▶ PROBLEM REQUIREMENTS
Copy all of the data below line by line, keeping every character unchanged.

:: PROVIDED DATA

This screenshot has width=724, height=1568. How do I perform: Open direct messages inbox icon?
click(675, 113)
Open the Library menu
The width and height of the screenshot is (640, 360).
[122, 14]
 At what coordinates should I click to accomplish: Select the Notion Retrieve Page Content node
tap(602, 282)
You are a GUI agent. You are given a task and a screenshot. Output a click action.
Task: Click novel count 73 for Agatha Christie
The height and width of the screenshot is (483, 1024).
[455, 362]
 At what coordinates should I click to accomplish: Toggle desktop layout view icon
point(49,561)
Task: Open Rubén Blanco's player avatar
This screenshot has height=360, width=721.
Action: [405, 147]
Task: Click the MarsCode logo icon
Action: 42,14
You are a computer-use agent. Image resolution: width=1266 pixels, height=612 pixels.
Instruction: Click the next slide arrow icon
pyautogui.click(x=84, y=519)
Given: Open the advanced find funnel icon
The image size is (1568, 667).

::::

▶ TASK RESULT
This screenshot has width=724, height=1568. How do I perform: Open direct messages inbox icon?
click(675, 113)
Open the Library menu
The width and height of the screenshot is (640, 360).
[122, 14]
 At what coordinates should I click to accomplish: Select the Notion Retrieve Page Content node
tap(602, 282)
You are a GUI agent. You are given a task and a screenshot. Output a click action.
Task: Click novel count 73 for Agatha Christie
The height and width of the screenshot is (483, 1024).
[455, 362]
 At what coordinates should I click to accomplish: Toggle desktop layout view icon
point(49,561)
Task: Open Rubén Blanco's player avatar
This screenshot has height=360, width=721.
Action: [405, 147]
Task: Click the MarsCode logo icon
Action: 42,14
You are a computer-use agent. Image resolution: width=1266 pixels, height=612 pixels.
Instruction: Click the next slide arrow icon
pyautogui.click(x=84, y=519)
Given: Open the advanced find funnel icon
The image size is (1568, 667).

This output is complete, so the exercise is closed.